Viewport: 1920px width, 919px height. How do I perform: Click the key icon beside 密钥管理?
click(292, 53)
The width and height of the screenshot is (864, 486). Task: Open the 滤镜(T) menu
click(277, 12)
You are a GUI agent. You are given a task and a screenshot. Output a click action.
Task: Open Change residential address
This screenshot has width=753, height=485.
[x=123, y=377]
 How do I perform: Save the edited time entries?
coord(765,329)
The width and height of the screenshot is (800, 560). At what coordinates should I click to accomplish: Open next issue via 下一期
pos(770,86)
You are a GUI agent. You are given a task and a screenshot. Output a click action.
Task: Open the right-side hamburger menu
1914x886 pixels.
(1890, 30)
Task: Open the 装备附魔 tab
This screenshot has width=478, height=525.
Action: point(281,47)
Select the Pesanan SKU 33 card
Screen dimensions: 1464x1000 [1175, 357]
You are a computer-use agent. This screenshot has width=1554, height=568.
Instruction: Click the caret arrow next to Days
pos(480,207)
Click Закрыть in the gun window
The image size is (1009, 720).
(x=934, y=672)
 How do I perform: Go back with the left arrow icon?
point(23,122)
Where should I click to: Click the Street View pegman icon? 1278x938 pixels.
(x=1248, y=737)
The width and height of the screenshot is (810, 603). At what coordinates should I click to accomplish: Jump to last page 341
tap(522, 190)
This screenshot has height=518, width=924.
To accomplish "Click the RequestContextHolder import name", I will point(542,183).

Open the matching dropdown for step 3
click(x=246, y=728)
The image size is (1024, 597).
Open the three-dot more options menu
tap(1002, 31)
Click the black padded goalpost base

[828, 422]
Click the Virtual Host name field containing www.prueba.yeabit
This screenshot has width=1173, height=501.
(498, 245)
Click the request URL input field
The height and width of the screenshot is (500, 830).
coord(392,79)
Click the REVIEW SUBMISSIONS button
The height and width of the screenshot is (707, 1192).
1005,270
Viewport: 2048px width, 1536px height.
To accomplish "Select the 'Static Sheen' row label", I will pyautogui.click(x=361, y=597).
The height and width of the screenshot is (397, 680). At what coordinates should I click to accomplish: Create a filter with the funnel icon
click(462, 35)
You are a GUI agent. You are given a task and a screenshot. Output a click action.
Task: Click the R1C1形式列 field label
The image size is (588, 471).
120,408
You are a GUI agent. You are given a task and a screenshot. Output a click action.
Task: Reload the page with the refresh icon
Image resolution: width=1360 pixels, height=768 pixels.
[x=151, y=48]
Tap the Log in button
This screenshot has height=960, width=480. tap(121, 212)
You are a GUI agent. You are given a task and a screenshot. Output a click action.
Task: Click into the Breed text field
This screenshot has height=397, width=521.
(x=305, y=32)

=-=-=-=-=

▸ Required action: Using the data above, print every record exactly as shown.

▸ Result of the exercise:
Viewport: 1920px width, 919px height. How do I perform: Click the key icon beside 密钥管理?
click(292, 53)
The width and height of the screenshot is (864, 486). Task: Open the 滤镜(T) menu
click(277, 12)
You are a GUI agent. You are given a task and a screenshot. Output a click action.
Task: Open Change residential address
This screenshot has width=753, height=485.
[x=123, y=377]
 How do I perform: Save the edited time entries?
coord(765,329)
The width and height of the screenshot is (800, 560). At what coordinates should I click to accomplish: Open next issue via 下一期
pos(770,86)
You are a GUI agent. You are given a task and a screenshot. Output a click action.
Task: Open the right-side hamburger menu
1914x886 pixels.
(1890, 30)
Task: Open the 装备附魔 tab
This screenshot has width=478, height=525.
Action: point(281,47)
Select the Pesanan SKU 33 card
Screen dimensions: 1464x1000 [1175, 357]
You are a computer-use agent. This screenshot has width=1554, height=568.
Instruction: Click the caret arrow next to Days
pos(480,207)
Click Закрыть in the gun window
The image size is (1009, 720).
(x=934, y=672)
 How do I perform: Go back with the left arrow icon?
point(23,122)
Where should I click to: Click the Street View pegman icon? 1278x938 pixels.
(x=1248, y=737)
The width and height of the screenshot is (810, 603). At what coordinates should I click to accomplish: Jump to last page 341
tap(522, 190)
This screenshot has height=518, width=924.
To accomplish "Click the RequestContextHolder import name", I will point(542,183).

Open the matching dropdown for step 3
click(x=246, y=728)
The image size is (1024, 597).
Open the three-dot more options menu
tap(1002, 31)
Click the black padded goalpost base

[828, 422]
Click the Virtual Host name field containing www.prueba.yeabit
This screenshot has width=1173, height=501.
(498, 245)
Click the request URL input field
The height and width of the screenshot is (500, 830).
coord(392,79)
Click the REVIEW SUBMISSIONS button
The height and width of the screenshot is (707, 1192).
1005,270
Viewport: 2048px width, 1536px height.
To accomplish "Select the 'Static Sheen' row label", I will pyautogui.click(x=361, y=597).
The height and width of the screenshot is (397, 680). At what coordinates should I click to accomplish: Create a filter with the funnel icon
click(462, 35)
You are a GUI agent. You are given a task and a screenshot. Output a click action.
Task: Click the R1C1形式列 field label
The image size is (588, 471).
120,408
You are a GUI agent. You are given a task and a screenshot. Output a click action.
Task: Reload the page with the refresh icon
Image resolution: width=1360 pixels, height=768 pixels.
[x=151, y=48]
Tap the Log in button
This screenshot has height=960, width=480. tap(121, 212)
You are a GUI agent. You are given a task and a screenshot. Output a click action.
Task: Click into the Breed text field
This screenshot has height=397, width=521.
(x=305, y=32)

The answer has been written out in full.